### Your goal
Can you rewrite the material below as a two-column CSV with the headers input and output, starting at the line that contains "Given: Check Transmit whole context" and ending at the end of the material? Use one row per entry, put each field in quotation marks, replace line breaks with spaces, and leave the pictures out.

— start of Record set —

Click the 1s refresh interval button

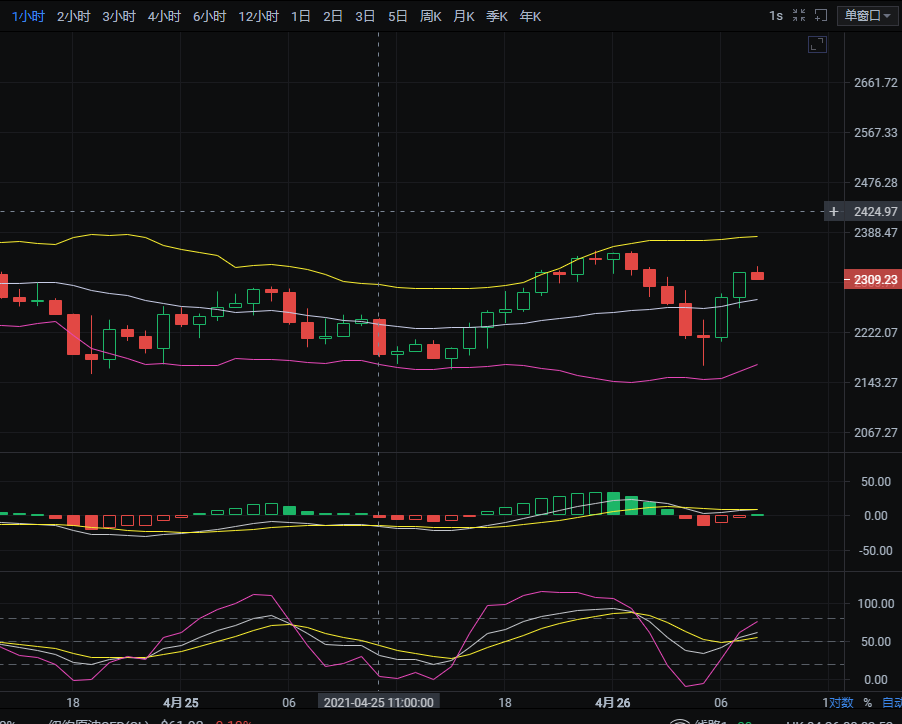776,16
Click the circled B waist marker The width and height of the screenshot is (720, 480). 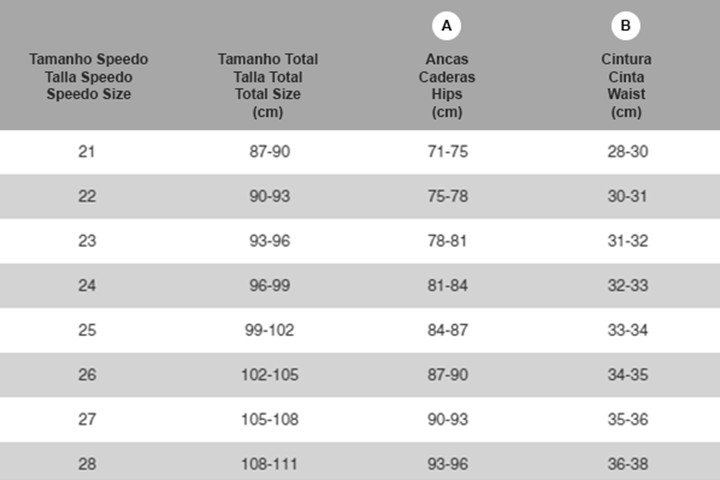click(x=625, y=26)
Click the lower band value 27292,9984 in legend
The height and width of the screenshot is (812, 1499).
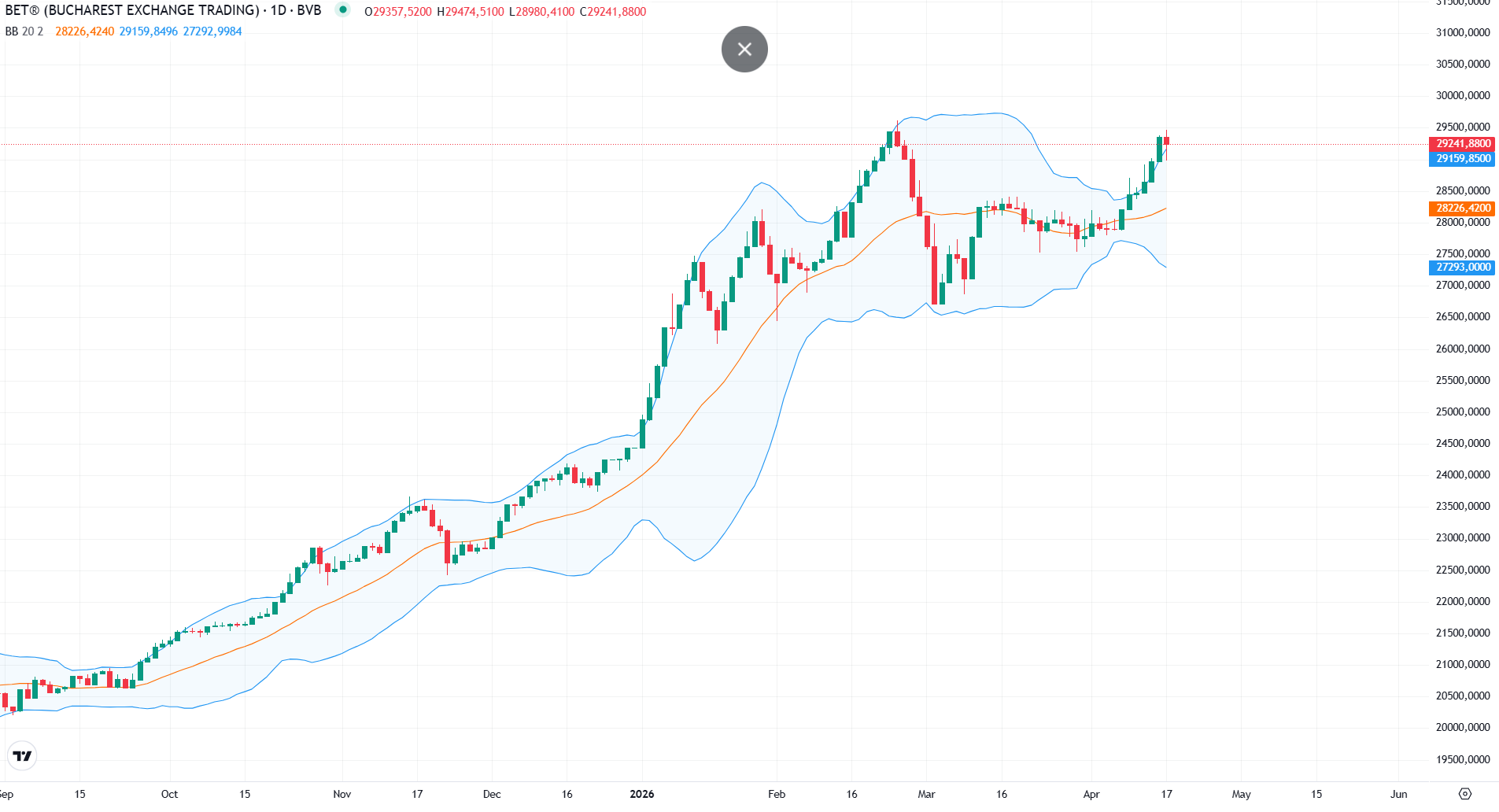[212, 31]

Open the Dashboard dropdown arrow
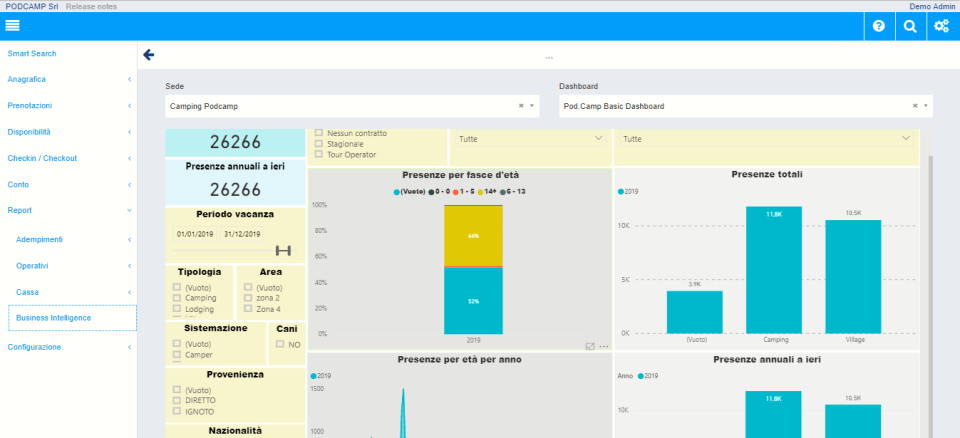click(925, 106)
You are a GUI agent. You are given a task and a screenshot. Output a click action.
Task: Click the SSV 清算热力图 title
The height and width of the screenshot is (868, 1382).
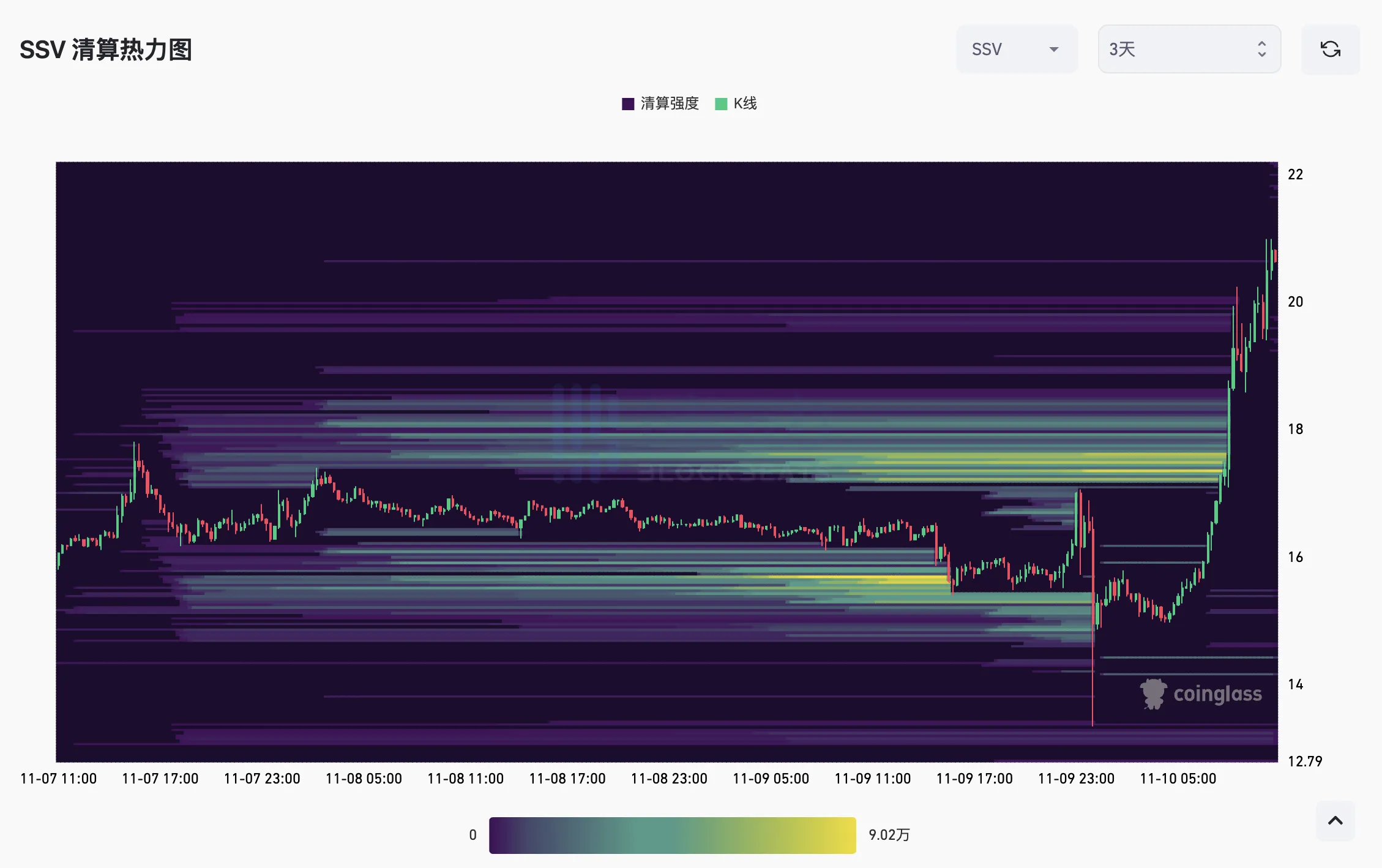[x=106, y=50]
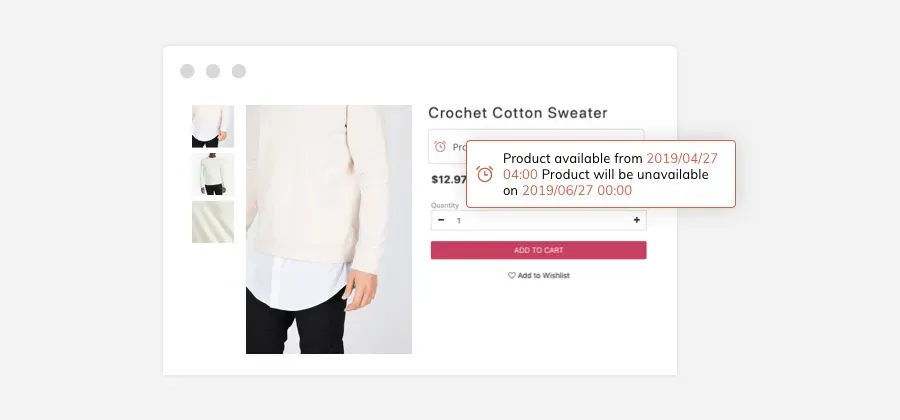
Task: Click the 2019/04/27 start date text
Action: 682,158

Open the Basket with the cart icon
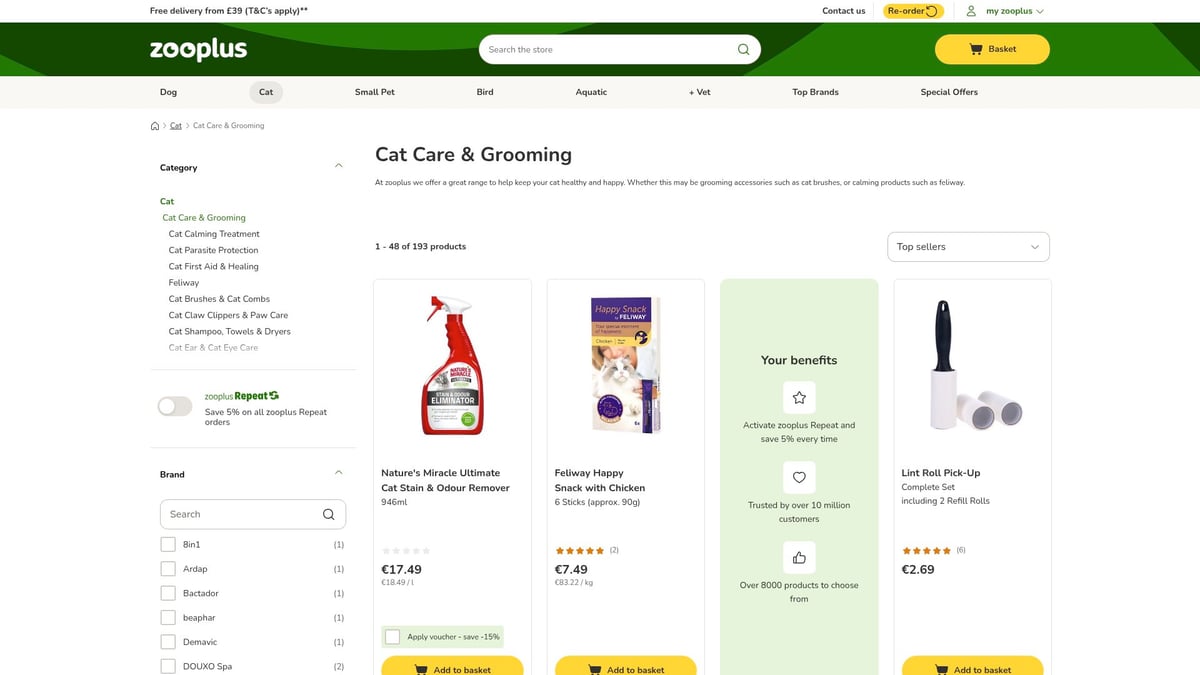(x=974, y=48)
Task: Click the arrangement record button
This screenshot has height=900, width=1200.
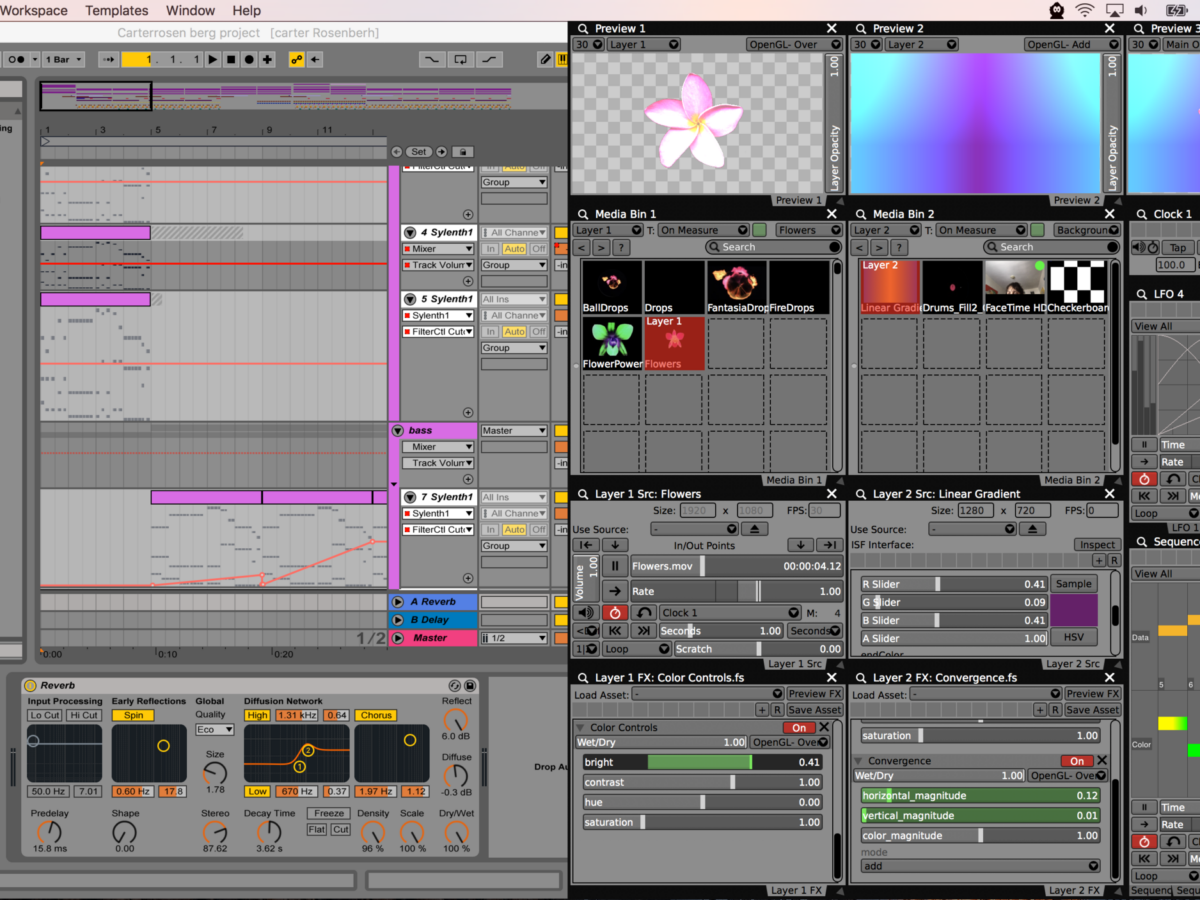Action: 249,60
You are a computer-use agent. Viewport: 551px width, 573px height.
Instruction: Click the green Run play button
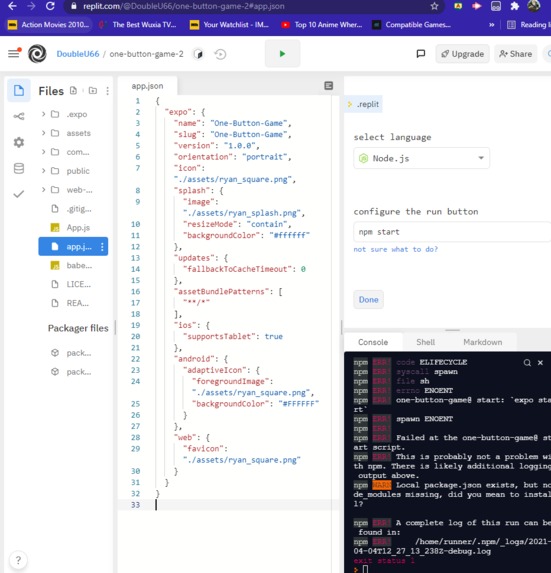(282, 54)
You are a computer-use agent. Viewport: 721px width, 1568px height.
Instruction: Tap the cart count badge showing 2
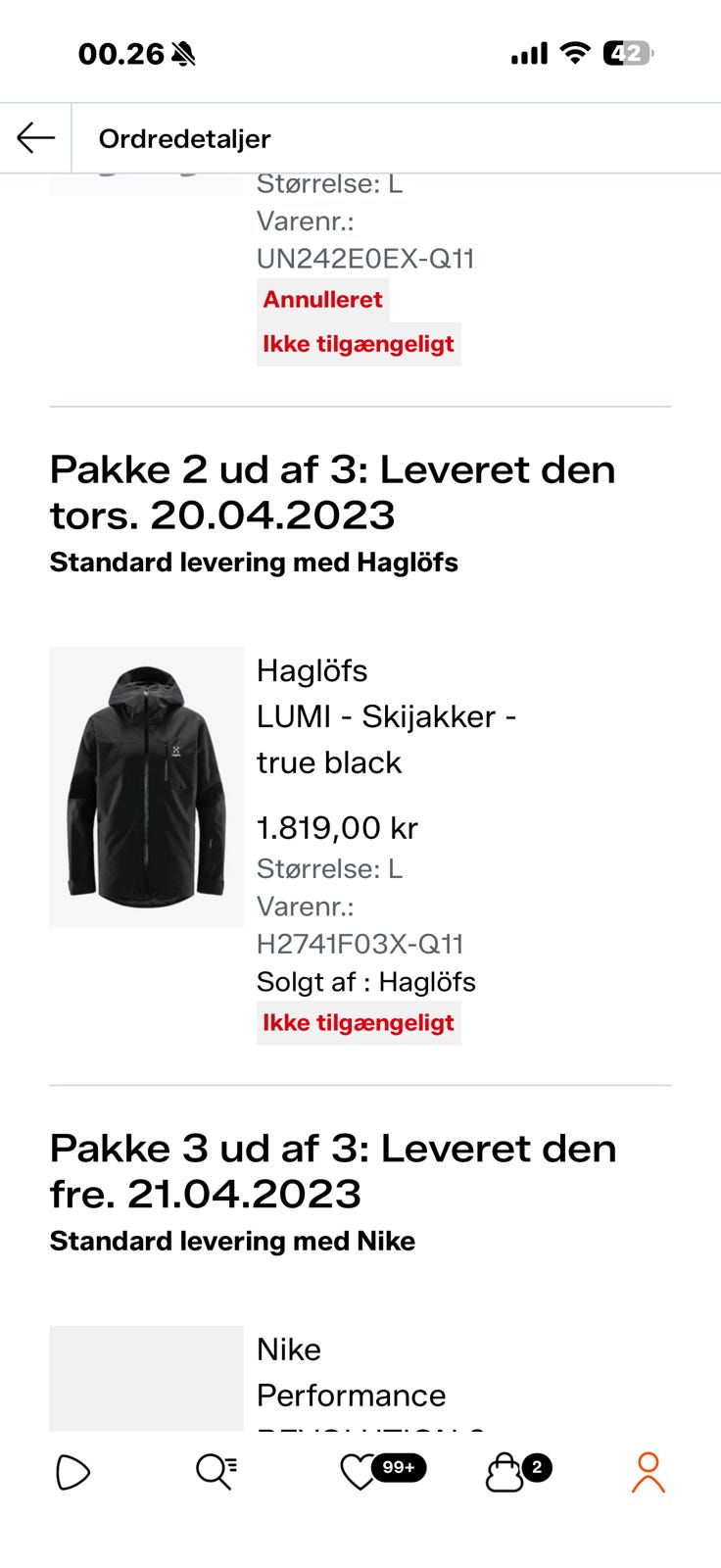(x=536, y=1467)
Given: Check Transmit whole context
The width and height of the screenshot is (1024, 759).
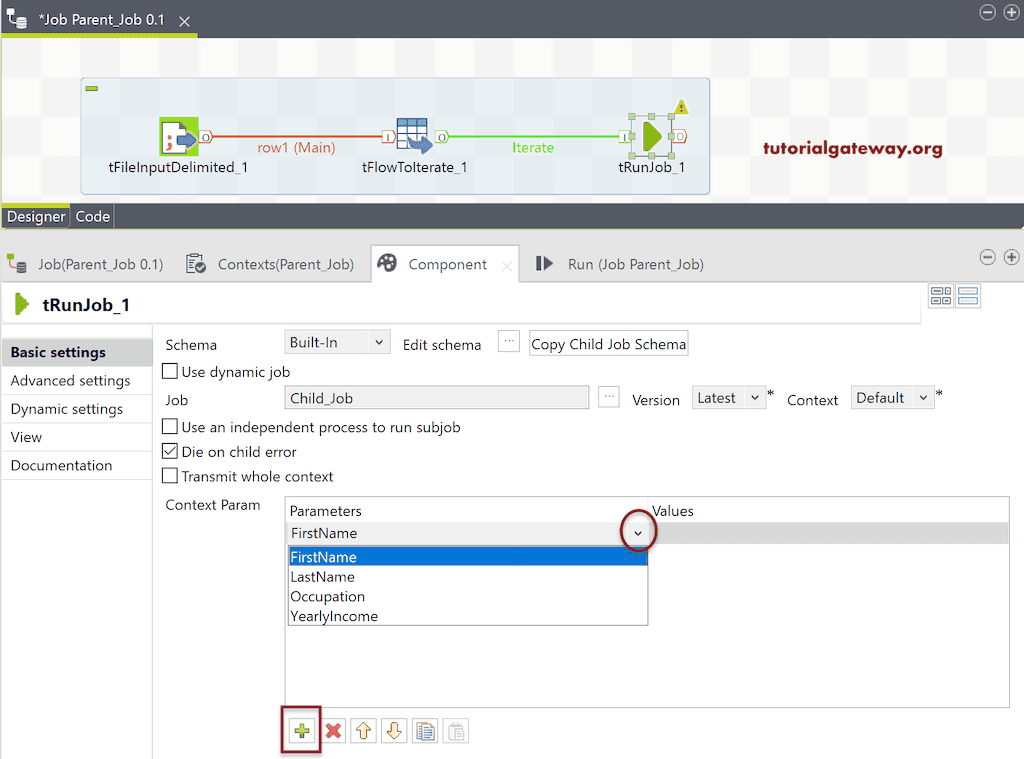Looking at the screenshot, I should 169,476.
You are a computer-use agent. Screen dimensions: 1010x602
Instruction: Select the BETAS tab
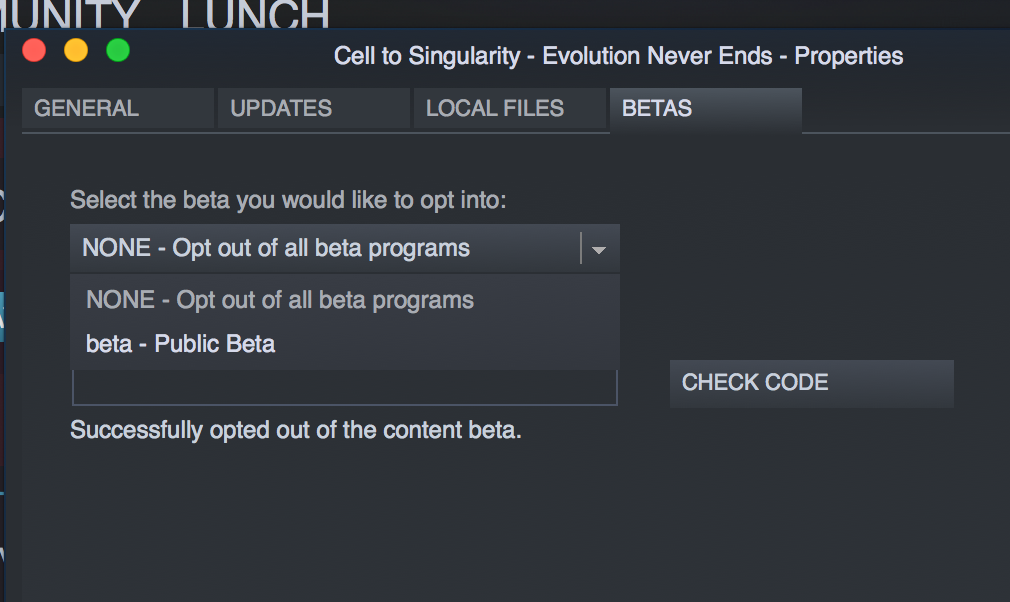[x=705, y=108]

— end of Record set —

### Solution
input,output
"Given: Check Transmit whole context The width and height of the screenshot is (1024, 759).","Looking at the screenshot, I should 169,476."
"You are a computer-use agent. Screen dimensions: 1010x602 Instruction: Select the BETAS tab","[x=705, y=108]"